• **ZADANIE DO WYKONANIA**
Przepisz dokładnie fragment tekstu o spotkaniu z reżyserem Łukaszem Rondudą, zaczynając od słów "Interesującym sposobem poprowadzenia" i ciągnąc aż do słów "by je zapamiętali." włącznie.

• **TEKST DO ANALIZY**
•••
Spotkanie z reżyserem Łukaszem Rondudą
Dnia 13 stycznia
uczniowie klasy II D, w ramach Artystycznego Klubu
Filmowego mieli okazję obejrzeć produkcję Łukasza
Rondudy pt. „Serce miłości” - jest to
dramat z kategorii kina artystycznego. Po seansie odbyło się
spotkanie z reżyserem, w którym oprócz osób przybyłych na
film mogli wziąć udział również uczniowie naszej szkoły.
Łukasz Ronduda
okazał się być miłą i sympatyczną osobą, której wyjaśnienia
wiele wniosły w odbiór i interpretację historii pary
filmowych bohaterów: Bąkowskiego i Bartoszek. Ponadto
reżyser opowiedział wiele ciekawostek związanych z
zakulisowym życiem aktorów. Poruszyło mnie zwłaszcza to, jak
wiele kosztowało odtwórczynię głównej roli Justynę
Wasilewską ogolenie włosów, brwi i rzęs na potrzeby
upodobnienia się do granej przez siebie bohaterki, chorej na
Hashimoto. Aktorka bardzo przeżyła swe oszpecenie, jednak
zawód aktora często wiąże się z takimi wyrzeczeniami.
Spotkanie uważam za
udane, choć uczestnicy po pewnym czasie sprawiali wrażenie
nieco znużonych i ospałych, z pewnością wpływ na to miał
mało ciekawy sposób mówienia prowadzącego oraz forma.
Interesującym sposobem poprowadzenia tego typu spotkania
byłaby kompozycja warsztatowa, gdzie chętni mogliby
spróbować swoich sił w scenkach tematycznych nawiązujących
do produkcji. Myślę, że reżyser, jako osoba twórcza
poprowadziłaby je w sposób niezwykle pasjonujący, a zebrani
na długo by je zapamiętali.
Podsumowując w moim
odczuciu spotkania z Łukaszem Rondudą, reżyserem filmu
„Serce miłości" było wartościowe, jednak prowadzący mógł te
same treści przedstawić w innej formie - bardziej twórczej,
wywołującej emocje, zmuszającej do refleksji, zapadającej w
pamięć.
Kinga Nowak
klasa II D
SERCE MIŁOŚCI
Kim jest
artysta w myśl przeciętnego Kowalskiego? Z pewnością
indywidualistą, kimś uprawiającym sztukę, trochę dziwak,
działający niekonwencjonalnie, niestandardowo. Egoista
skupiający się na własnych przeżyciach, emocjach,
potrzebujący ciągłej stymulacji do tworzenia. Czym zatem
jest kino artystyczne? Jednym z przedstawicieli tej
„dyscypliny” sztuki jest produkcja Łukasza Rondudy
pt. „Serce miłości".
•••
• **FRAGMENT DANYCH**

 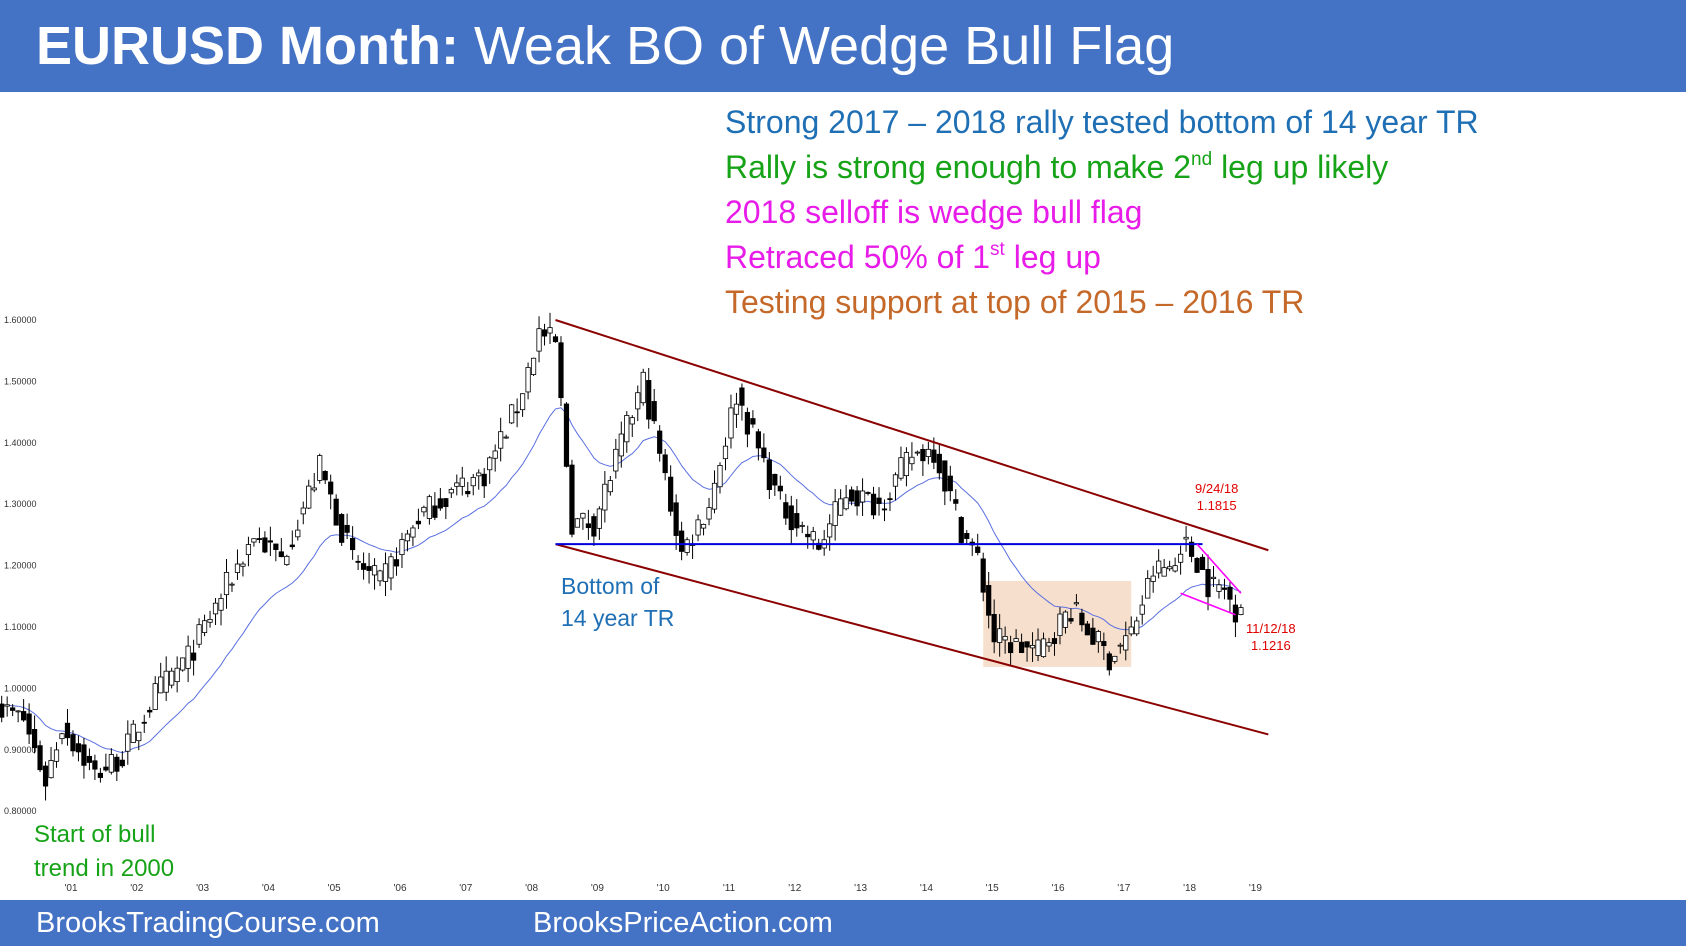 I want to click on title-rest: Weak BO of Wedge Bull Flag, so click(x=816, y=46).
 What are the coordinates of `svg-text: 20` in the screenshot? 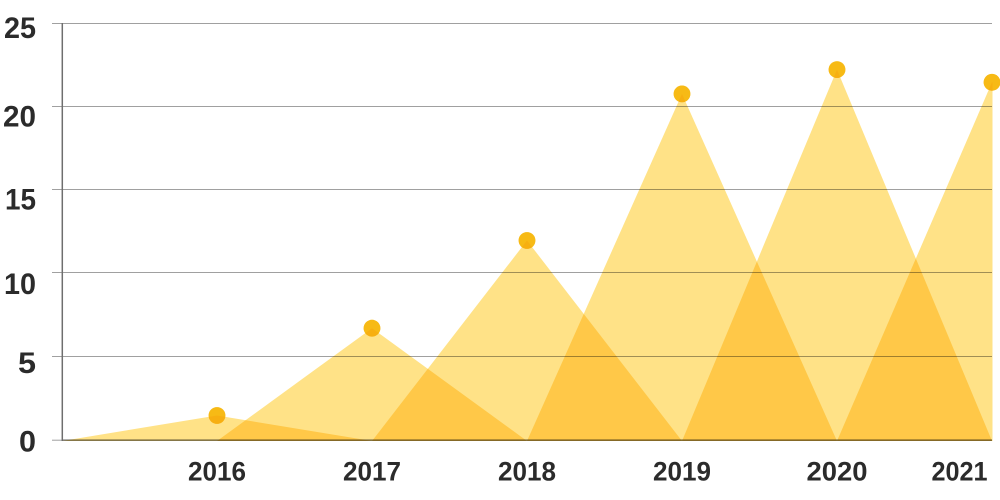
•••
• **ROZWIĄZANIE ZADANIA**
Interesującym sposobem poprowadzenia tego typu spotkania
byłaby kompozycja warsztatowa, gdzie chętni mogliby
spróbować swoich sił w scenkach tematycznych nawiązujących
do produkcji. Myślę, że reżyser, jako osoba twórcza
poprowadziłaby je w sposób niezwykle pasjonujący, a zebrani
na długo by je zapamiętali.